Their task began in April with the first inspections of the towers when they estimated the number of individuals at 4,000 and it was confirmed that it was impossible to remove the hive as it was inside the metal structure.
Naranjo thus opted for the “funnel” technique, which consists of forcing the worker bees (those that go for honey and pollen) to leave the entrance to the hive through a long curved funnel made with aluminum mesh. which is secured at the honeycomb access point.
The funnel allows them to go out, but not to go back in. Simultaneously, wooden boxes were firmly placed next to the funnel outlet. After attending to their daily work, the bees returned home without being able to enter.
And, when they felt the scent of their queen inside their house, tired from the task, they were forced to rest in the box attracted by an infallible bait: sheets of honey and wax from the apiary. That’s when the queen entered the scene; the only fertile female that lays fertilized eggs and on whom the population health of the colony depends.
“The queen bee will detect that food is scarce and has less population in its colony. Then, it will stop the egg laying and it will go out through the funnel towards the box where it will run into the rest of its colony and abundant honey and wax,” Naranjo explained.

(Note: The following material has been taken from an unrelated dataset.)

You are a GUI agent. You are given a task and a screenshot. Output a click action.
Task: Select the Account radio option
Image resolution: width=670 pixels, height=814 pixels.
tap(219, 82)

When she enters the box, as leader of the bees it will attract the rest of her colony to the new chamber, in a process of 10 to 12 days (the queen leaves on the fifth or sixth) that ensured a 100% successful move.
It was time to set fire to some rosemary, thyme or eucalyptus leaves for removal from the boxes. In this case, eucalyptus. “The first thing we did was go very early, like 7:30 in the morning, when the bees have not gone out into the field and the temperature has not risen,” he explained.

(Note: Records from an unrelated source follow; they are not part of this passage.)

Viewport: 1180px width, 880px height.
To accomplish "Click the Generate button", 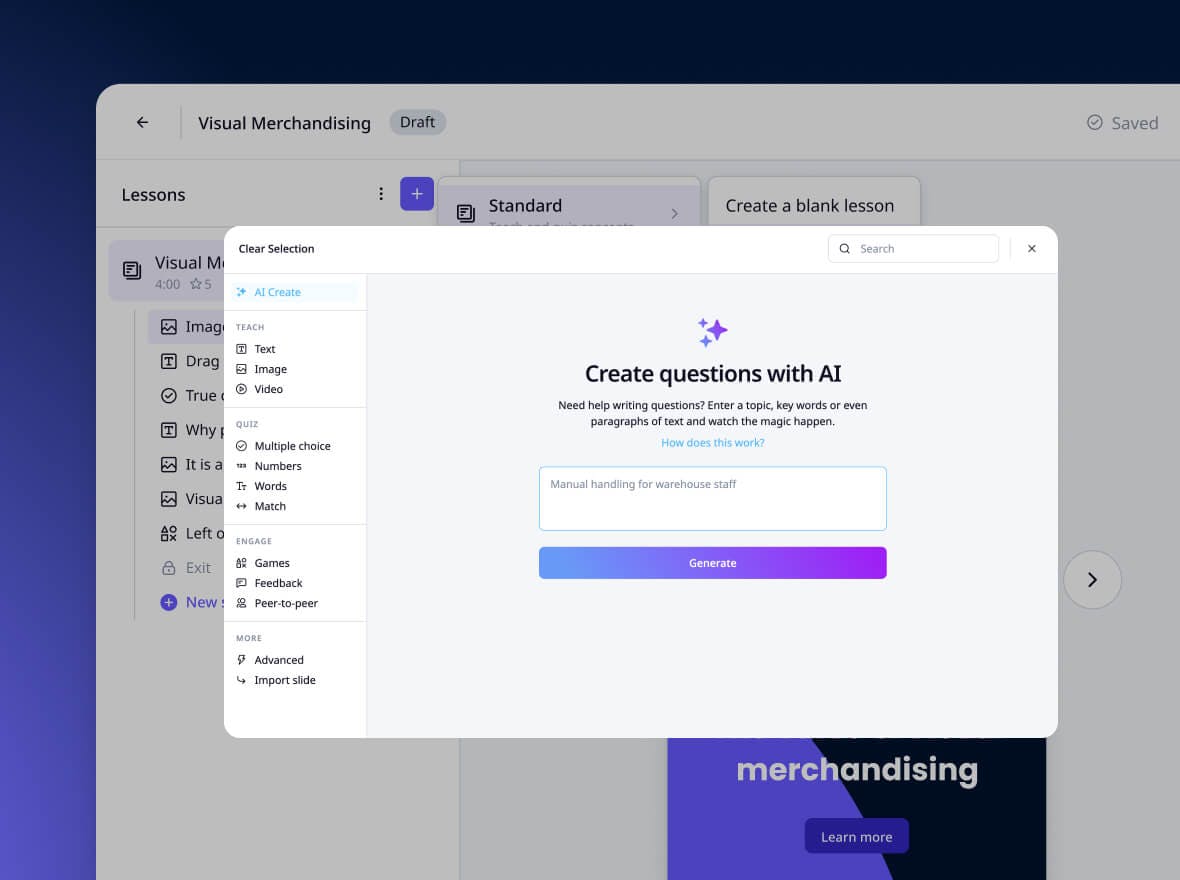I will [712, 562].
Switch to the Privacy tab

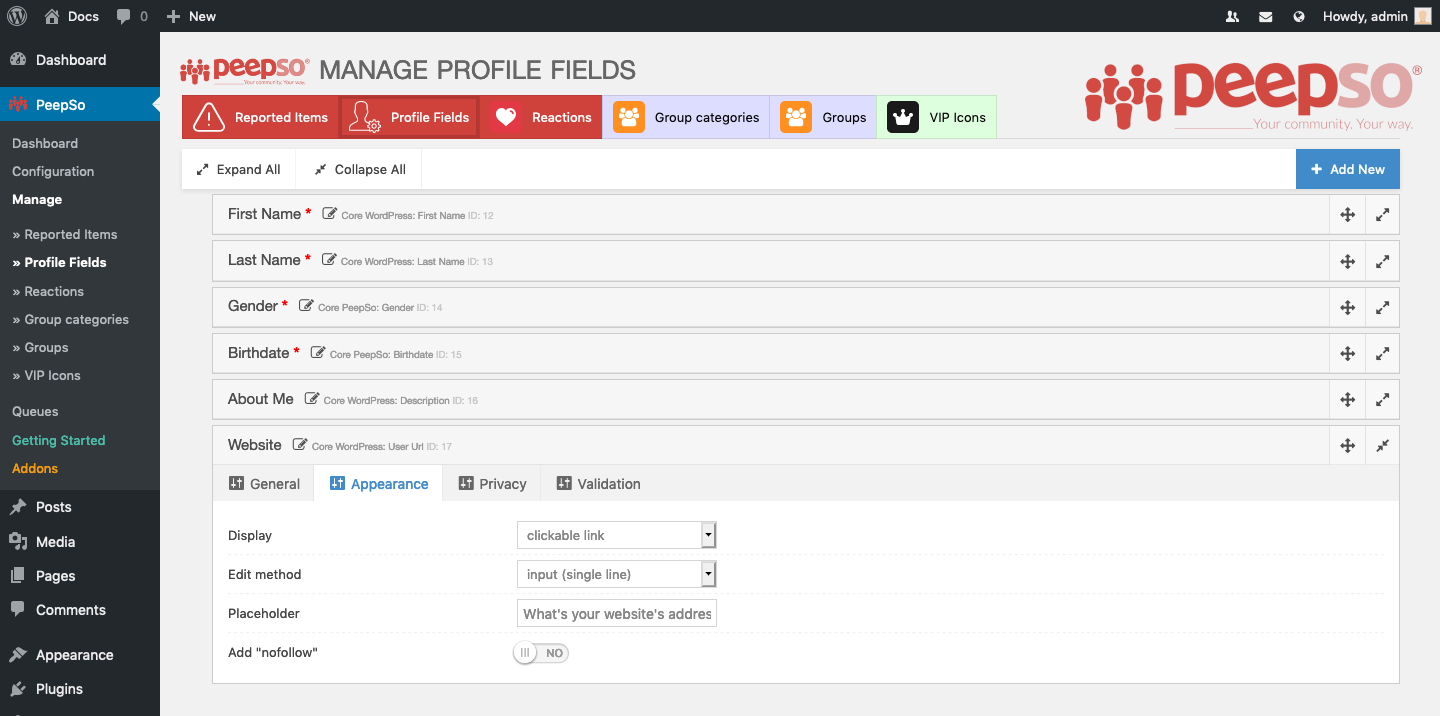[x=492, y=484]
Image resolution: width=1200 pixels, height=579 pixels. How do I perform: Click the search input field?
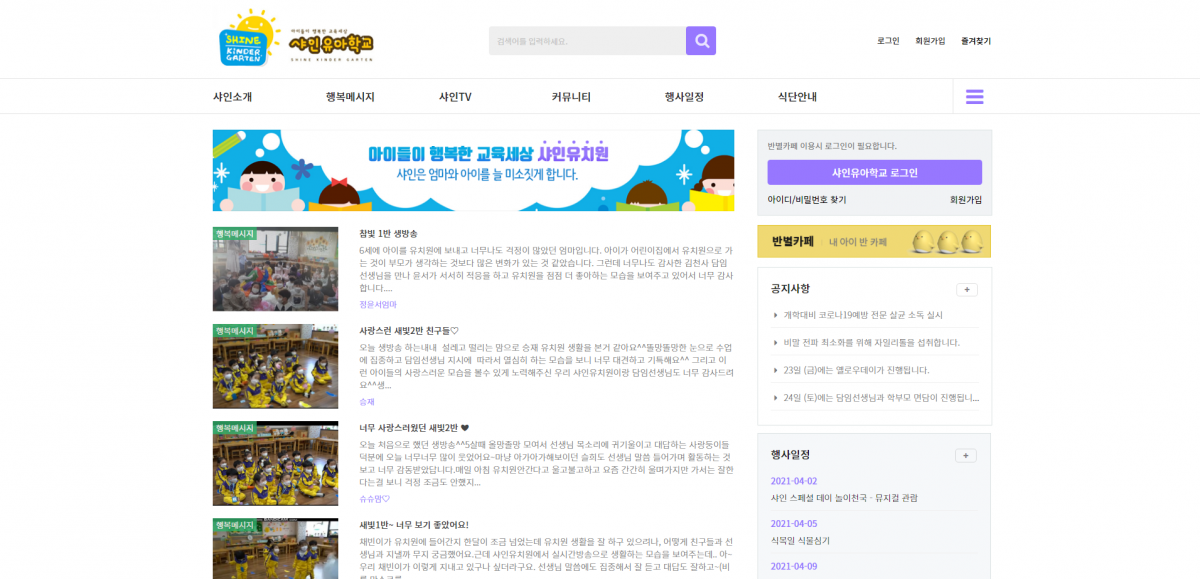pos(586,40)
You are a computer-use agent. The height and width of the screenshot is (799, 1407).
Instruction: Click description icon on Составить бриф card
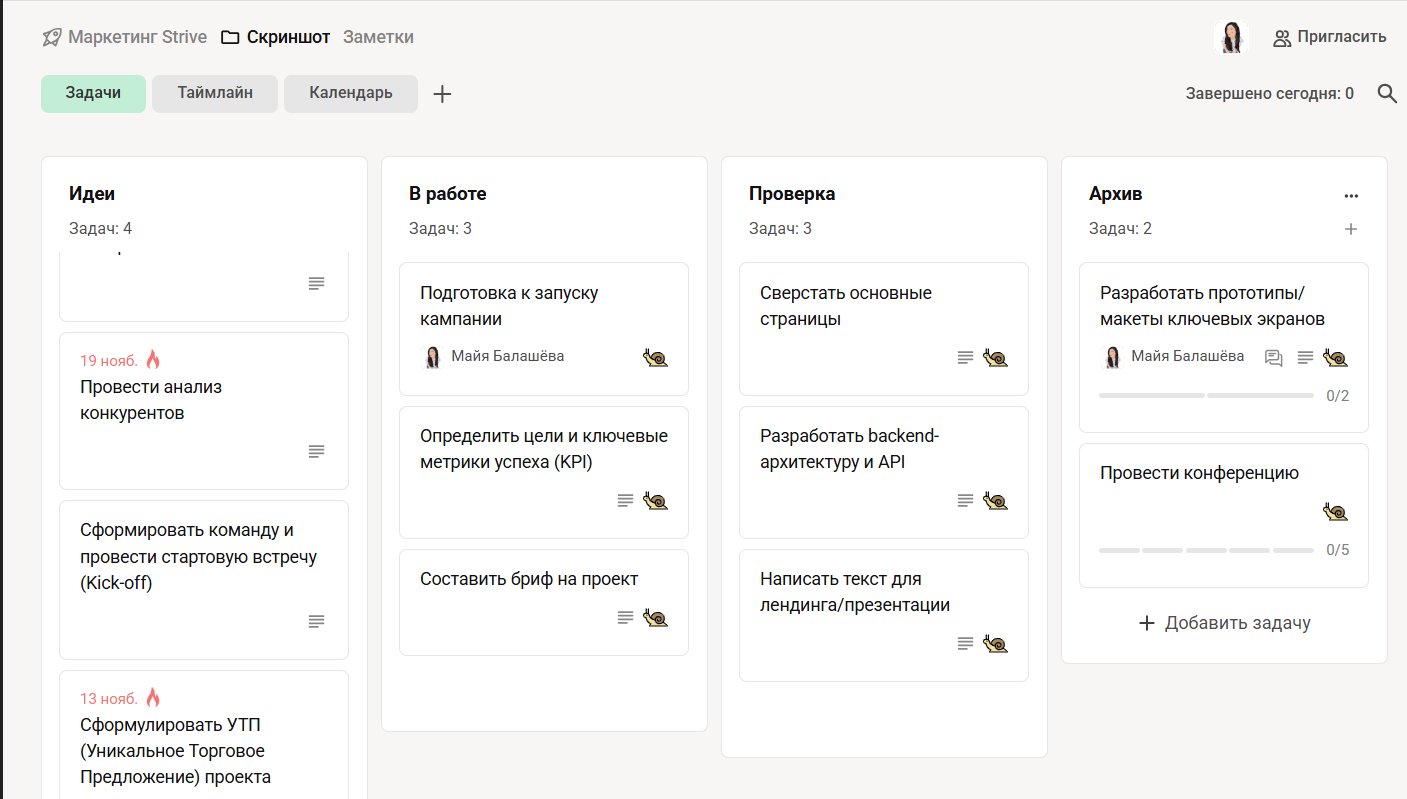pyautogui.click(x=626, y=617)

To remove the boxes, a smoker fed with green eucalyptus leaves was used. This produces puffs of the aromatic low-temperature white smoke that kept the bees calm in handling the containers on the journey to their new destination in San Ignacio de Acosta.
When bees perceive danger, they release an alarm pheromone, called isopentyl acetate, from a gland near their stingers, but the smoke helps mask it, allowing the beekeeper to conduct inspections or, in this case, safe transport.
Boxed insects now live in those containers in the apiary under optimal conditions. For Naranjo, all the experience with Aeris helps to pay attention to the “small landings” of insects in general, in case professional rescues are needed and because of the bond that unites them with our own safety as a species.